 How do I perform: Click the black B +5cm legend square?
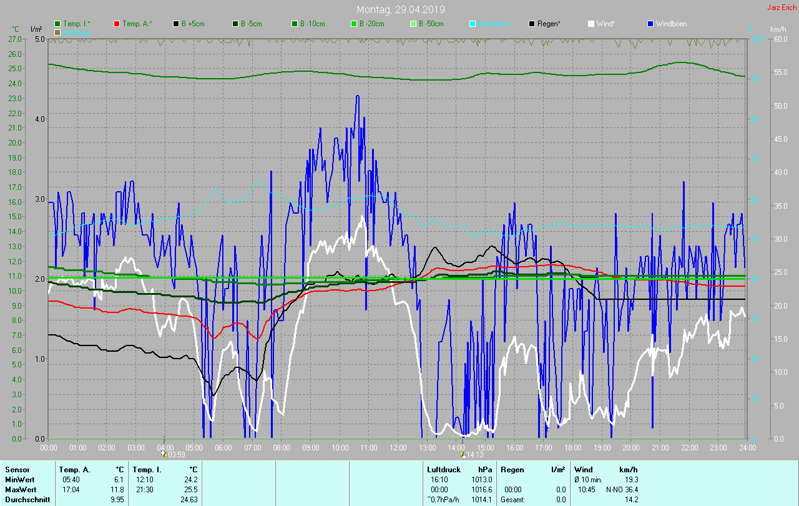(176, 24)
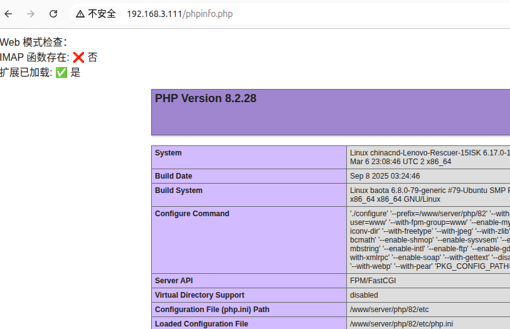Screen dimensions: 510x329
Task: Click the Virtual Directory Support label
Action: [x=199, y=295]
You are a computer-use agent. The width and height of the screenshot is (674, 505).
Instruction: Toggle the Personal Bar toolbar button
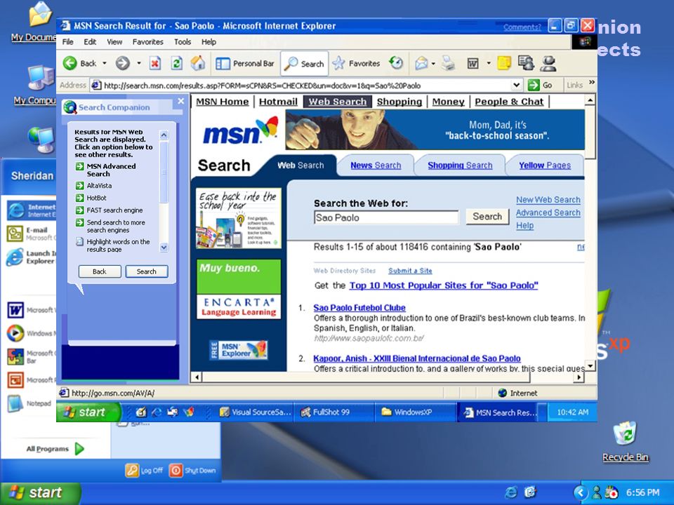click(x=244, y=64)
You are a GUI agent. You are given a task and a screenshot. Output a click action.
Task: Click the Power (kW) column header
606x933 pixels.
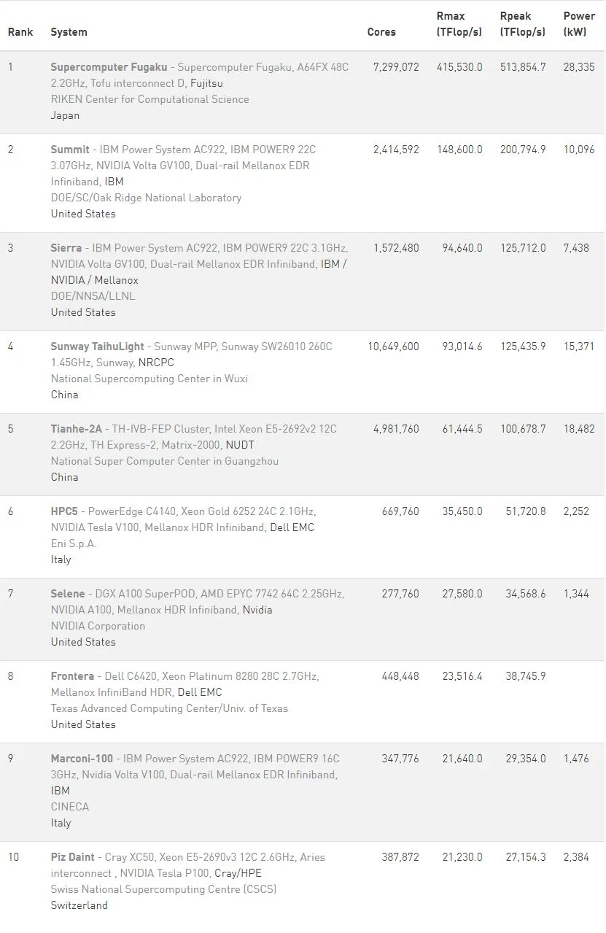(x=579, y=24)
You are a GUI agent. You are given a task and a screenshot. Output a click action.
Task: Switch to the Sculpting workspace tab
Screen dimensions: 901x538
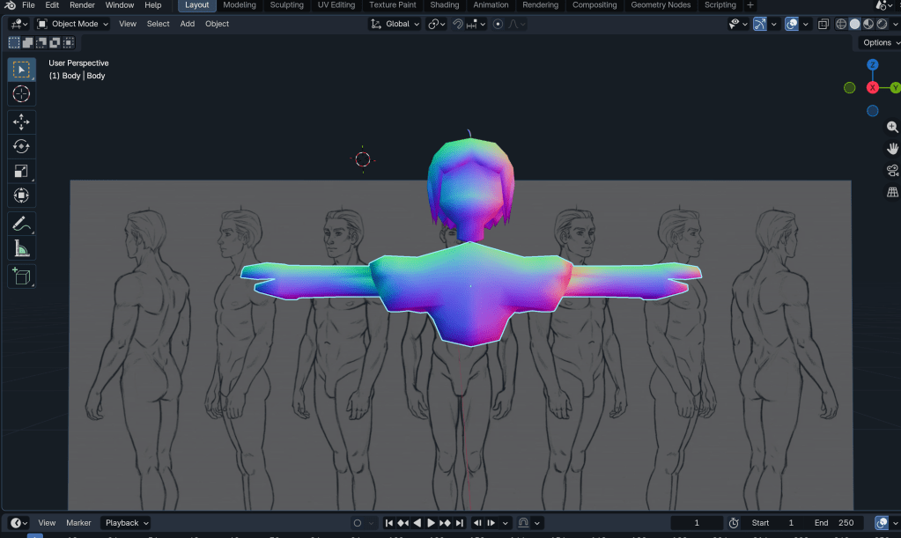tap(286, 5)
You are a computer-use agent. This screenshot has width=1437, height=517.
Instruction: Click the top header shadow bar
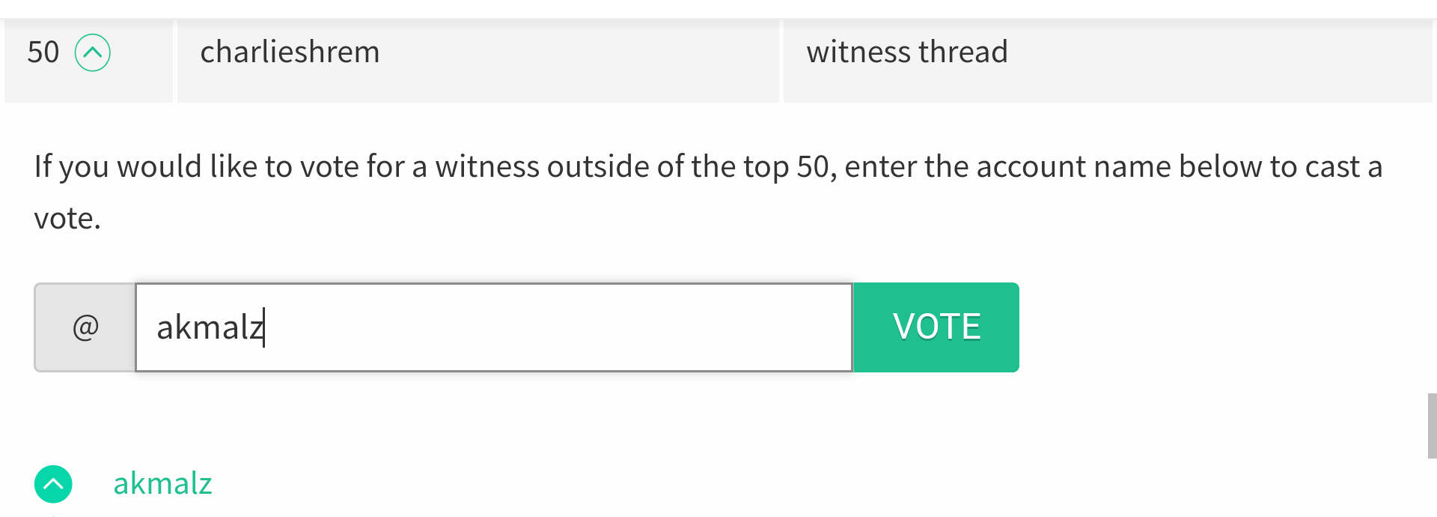click(x=719, y=9)
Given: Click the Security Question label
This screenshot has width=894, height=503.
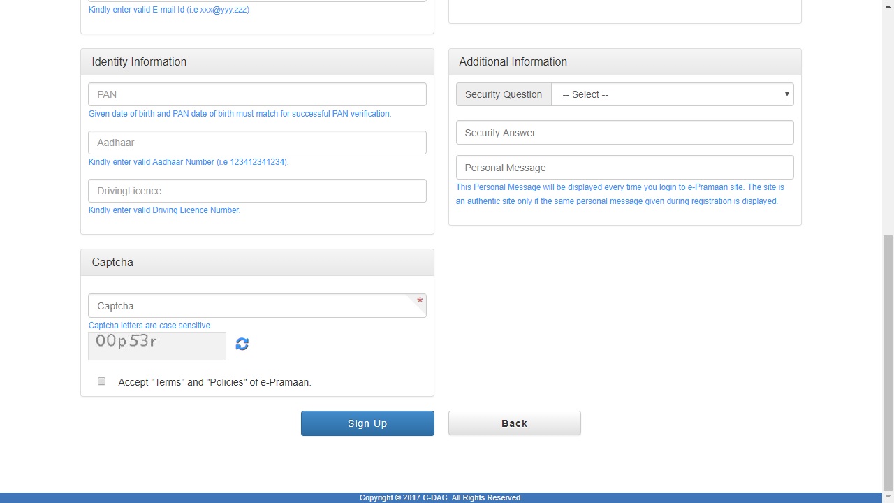Looking at the screenshot, I should (x=504, y=94).
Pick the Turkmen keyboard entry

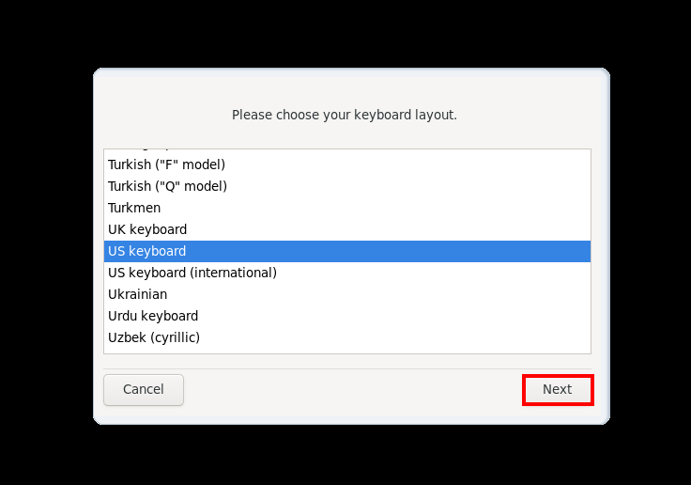pos(347,208)
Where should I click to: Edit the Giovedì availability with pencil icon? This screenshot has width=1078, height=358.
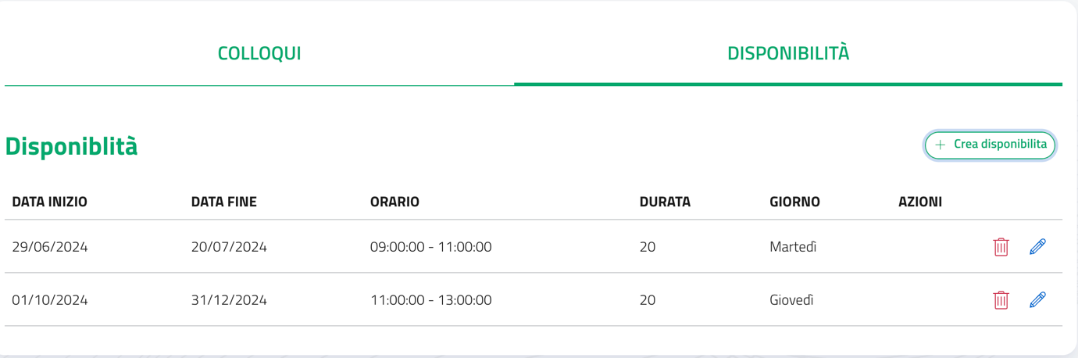[x=1037, y=300]
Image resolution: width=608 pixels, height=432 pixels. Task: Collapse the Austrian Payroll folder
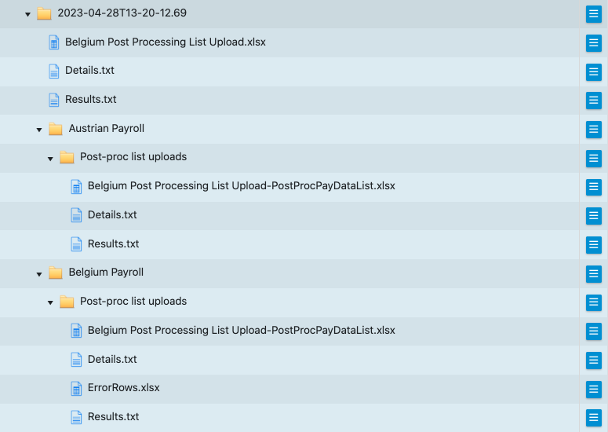[x=39, y=129]
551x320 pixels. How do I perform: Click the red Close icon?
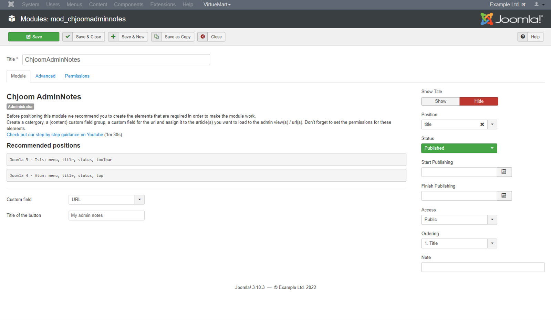(x=203, y=37)
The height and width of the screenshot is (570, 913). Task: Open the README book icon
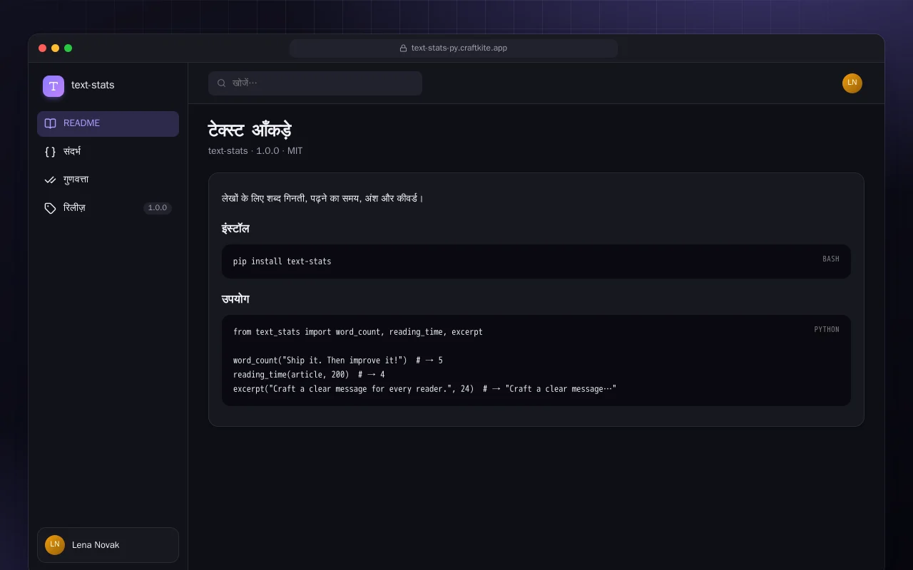click(x=50, y=123)
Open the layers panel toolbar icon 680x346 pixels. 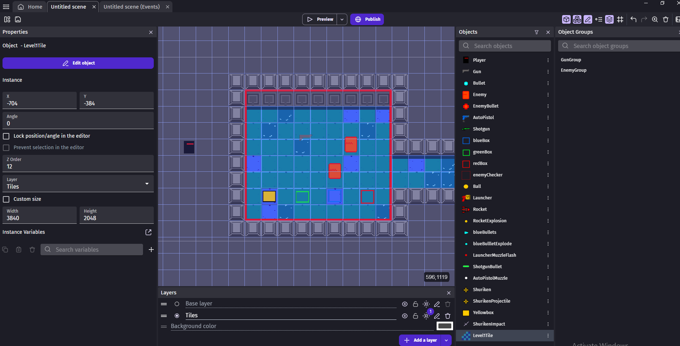(x=609, y=19)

§ **Directions for this task**
Copy everything above from the line holding "You are a computer-use agent. This" down to the line holding "Given: Click the Security Question label", both ends included, exactly as it stands and without the pictures.

§ **Result of this exercise**
You are a computer-use agent. This screenshot has width=1437, height=517.
Instruction: Click the top header shadow bar
click(x=719, y=9)
Given: Click the Security Question label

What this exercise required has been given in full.